**** Data to process ****

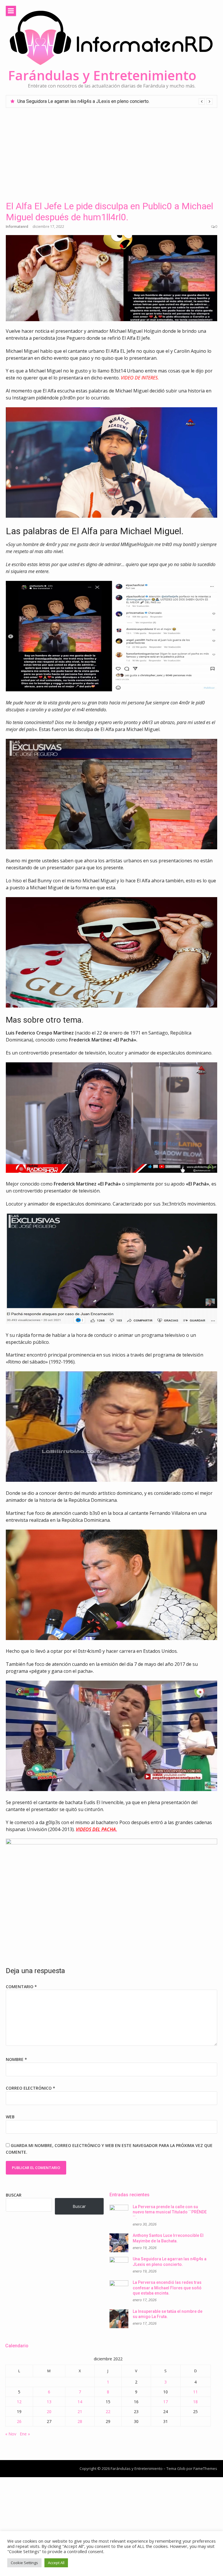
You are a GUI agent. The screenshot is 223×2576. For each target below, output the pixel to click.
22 (108, 2411)
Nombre (16, 2059)
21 (80, 2411)
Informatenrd (17, 226)
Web (10, 2116)
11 (195, 2392)
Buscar (13, 2195)
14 (80, 2401)
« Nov (10, 2434)
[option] (115, 101)
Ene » (25, 2434)
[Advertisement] (111, 151)
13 (49, 2401)
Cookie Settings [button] (24, 2562)
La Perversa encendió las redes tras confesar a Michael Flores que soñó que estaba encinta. (111, 101)
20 (49, 2411)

****

What you will do: Return the listing verbatim, pictures excluded.

Answer section:
You are a GUI agent. The screenshot is 223×2576. For each target below, output the pixel to click.
22 (108, 2411)
Nombre (16, 2059)
21 (80, 2411)
Informatenrd (17, 226)
Web (10, 2116)
11 (195, 2392)
Buscar (13, 2195)
14 (80, 2401)
« Nov (10, 2434)
[option] (115, 101)
Ene » (25, 2434)
[Advertisement] (111, 151)
13 (49, 2401)
Cookie Settings [button] (24, 2562)
La Perversa encendió las redes tras confesar a Michael Flores que soñó que estaba encinta. (111, 101)
20 (49, 2411)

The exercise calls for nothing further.